After finishing her MA in Theatre and Performance with First Class Honours at Queen Mary University of London, she continues developing her practice in various organisations and institutions in France and China. She is now pursuing an MFA in Theatre and Dance for Youth and Communities at the University of Texas at Austin. As a teaching artist, Xinyue is interested in community theatre projects that create shared places of learning with a sense of connectedness.
“Working and creating as a member of the Stage 3 Company has been a rewarding journey for me, so much so that I would say there is a before and after-Stage 3 for me as a theatre practitioner. The experience has significantly changed my understanding of theatre as a form of art. Among the many inspirations and insights I received, what I cherish most are the voices, both of my own and other people involved. In a world of division and conflicts, we are often told that ‘this is not your concern.’ But this is not true. No one is an island. A grain of dust from the air can feel as heavy as a mountain on the head of an ordinary individual. But when we find our voices in this, it is the start of change.”
Additional Founding Members of Stage 3 Company
Chrisanthi Livadiotis 2018-2021
Chrisanthi is a Greek-Cypriot performer, activist and co-founder of Stage 3. Alongside performing and devising the show she is now the rehearsal director for the company. She graduated from her BA Drama course with a First Class Honours degree from Queen Mary University of London during which she was chosen to undertake a semester abroad at Columbia University in New York. She has worked as a motivational presenter in schools, a student and theatre mentor and drama club leader. As a solo artist she often juxtaposes movement and text to make work that challenges the ordinary by playing with the extraordinary.
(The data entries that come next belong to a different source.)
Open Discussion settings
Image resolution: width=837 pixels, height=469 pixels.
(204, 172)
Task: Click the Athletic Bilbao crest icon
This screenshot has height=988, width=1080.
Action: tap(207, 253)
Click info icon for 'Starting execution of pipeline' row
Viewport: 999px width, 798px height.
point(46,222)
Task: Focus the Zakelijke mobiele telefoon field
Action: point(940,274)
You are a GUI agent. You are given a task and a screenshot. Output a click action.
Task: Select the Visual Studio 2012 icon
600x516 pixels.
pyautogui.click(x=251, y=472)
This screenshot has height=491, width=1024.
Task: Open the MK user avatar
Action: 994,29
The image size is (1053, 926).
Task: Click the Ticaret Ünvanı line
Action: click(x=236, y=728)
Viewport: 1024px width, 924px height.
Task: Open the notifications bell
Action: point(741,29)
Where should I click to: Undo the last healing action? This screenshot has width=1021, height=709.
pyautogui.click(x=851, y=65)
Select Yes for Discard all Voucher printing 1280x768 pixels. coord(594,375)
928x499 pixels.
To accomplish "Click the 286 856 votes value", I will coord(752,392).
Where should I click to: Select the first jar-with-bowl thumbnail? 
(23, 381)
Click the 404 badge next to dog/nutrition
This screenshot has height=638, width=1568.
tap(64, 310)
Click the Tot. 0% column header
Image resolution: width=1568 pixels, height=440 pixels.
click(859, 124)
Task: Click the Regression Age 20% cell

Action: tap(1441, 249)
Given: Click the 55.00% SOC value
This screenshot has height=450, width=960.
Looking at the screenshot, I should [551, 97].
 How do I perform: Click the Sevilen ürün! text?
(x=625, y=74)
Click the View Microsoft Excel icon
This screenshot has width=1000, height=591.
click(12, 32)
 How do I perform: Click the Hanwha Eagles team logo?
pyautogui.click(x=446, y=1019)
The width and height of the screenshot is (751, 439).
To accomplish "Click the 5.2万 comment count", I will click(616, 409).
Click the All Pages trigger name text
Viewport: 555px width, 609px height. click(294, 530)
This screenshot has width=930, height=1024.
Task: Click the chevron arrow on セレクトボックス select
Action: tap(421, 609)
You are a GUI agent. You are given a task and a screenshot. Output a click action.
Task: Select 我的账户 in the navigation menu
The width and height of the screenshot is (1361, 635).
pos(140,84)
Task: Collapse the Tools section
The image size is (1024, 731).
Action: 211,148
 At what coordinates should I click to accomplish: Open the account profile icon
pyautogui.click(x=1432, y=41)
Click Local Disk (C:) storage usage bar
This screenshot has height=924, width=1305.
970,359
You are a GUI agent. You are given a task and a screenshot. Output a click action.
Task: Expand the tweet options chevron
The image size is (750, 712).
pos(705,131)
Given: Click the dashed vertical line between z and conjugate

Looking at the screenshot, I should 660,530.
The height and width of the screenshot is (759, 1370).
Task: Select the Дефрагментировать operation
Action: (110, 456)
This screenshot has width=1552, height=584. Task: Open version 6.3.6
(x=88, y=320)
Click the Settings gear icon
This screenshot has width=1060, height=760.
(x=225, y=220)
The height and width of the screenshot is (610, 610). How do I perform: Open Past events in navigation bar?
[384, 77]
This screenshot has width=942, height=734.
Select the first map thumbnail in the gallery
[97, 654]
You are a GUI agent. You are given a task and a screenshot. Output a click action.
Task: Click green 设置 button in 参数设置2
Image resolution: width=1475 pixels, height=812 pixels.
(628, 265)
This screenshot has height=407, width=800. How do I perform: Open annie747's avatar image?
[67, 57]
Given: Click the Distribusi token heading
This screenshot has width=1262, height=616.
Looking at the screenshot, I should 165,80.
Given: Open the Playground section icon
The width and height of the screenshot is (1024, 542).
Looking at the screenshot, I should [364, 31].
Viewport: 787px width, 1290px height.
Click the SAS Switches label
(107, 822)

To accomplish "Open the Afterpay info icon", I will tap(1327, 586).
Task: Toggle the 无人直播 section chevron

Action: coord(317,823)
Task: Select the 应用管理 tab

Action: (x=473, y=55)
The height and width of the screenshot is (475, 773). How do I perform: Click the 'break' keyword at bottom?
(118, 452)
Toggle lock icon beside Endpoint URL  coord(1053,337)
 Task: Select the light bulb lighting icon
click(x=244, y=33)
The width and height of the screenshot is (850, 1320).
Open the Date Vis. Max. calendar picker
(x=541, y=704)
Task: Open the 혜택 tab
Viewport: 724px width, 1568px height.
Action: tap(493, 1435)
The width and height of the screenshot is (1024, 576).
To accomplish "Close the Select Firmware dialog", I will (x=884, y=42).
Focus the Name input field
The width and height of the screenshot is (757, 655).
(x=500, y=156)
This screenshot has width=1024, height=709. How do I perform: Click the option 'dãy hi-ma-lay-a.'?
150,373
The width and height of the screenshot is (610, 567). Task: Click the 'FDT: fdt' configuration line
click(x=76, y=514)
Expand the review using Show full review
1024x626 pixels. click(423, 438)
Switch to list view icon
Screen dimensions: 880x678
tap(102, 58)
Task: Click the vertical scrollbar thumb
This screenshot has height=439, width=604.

Chrisanthi is currently working with web-design company Delphi Art, producing corporate marketing videos for websites and media platforms.
“Stage 3 became a space to educate others whilst at the same time informing and educating ourselves. Stage 3 has left an incredible influence on both my performance career and my awareness of the world and how to live and help others.”
Hannah Johnson 2018-2019
Hannah is a geneticist with a performing arts background, who joined Stage 3 in 2018 to assist in research during the devising process. She is passionate about the use of theatre to communicate science and spark discussion. Having graduated with a bachelor’s degree in Medical Genetics at Queen Mary University of London she is now pursuing a MSc and PhD in Medical Statistics.
“During the project I felt a bit ashamed of not really knowing much about genocides that have taken place since the second world war. However during the past year I became much more aware of world events that were being covered in the news that are really end stages of genocide (preparation, persecution and extermination) but were not being called out as such.
“I found the Srebrenica Memorial really affected me. England played Croatia that evening [in 2018] and on my way home the streets were suddenly filled with people chanting, ‘It’s just a small town in Serbia.’ These were people who were old enough to have seen the media coverage over 20 years ago and it really hit me how easy it is to forget major, horrific events when they don’t affect you directly. There is a lot of focus in schools to teach about the Holocaust so that the following generations don’t make the same mistakes. But genocide still happens all over the world. Being part of Stage 3 is a way for me to take part in reminding people that these events happen and are happening.”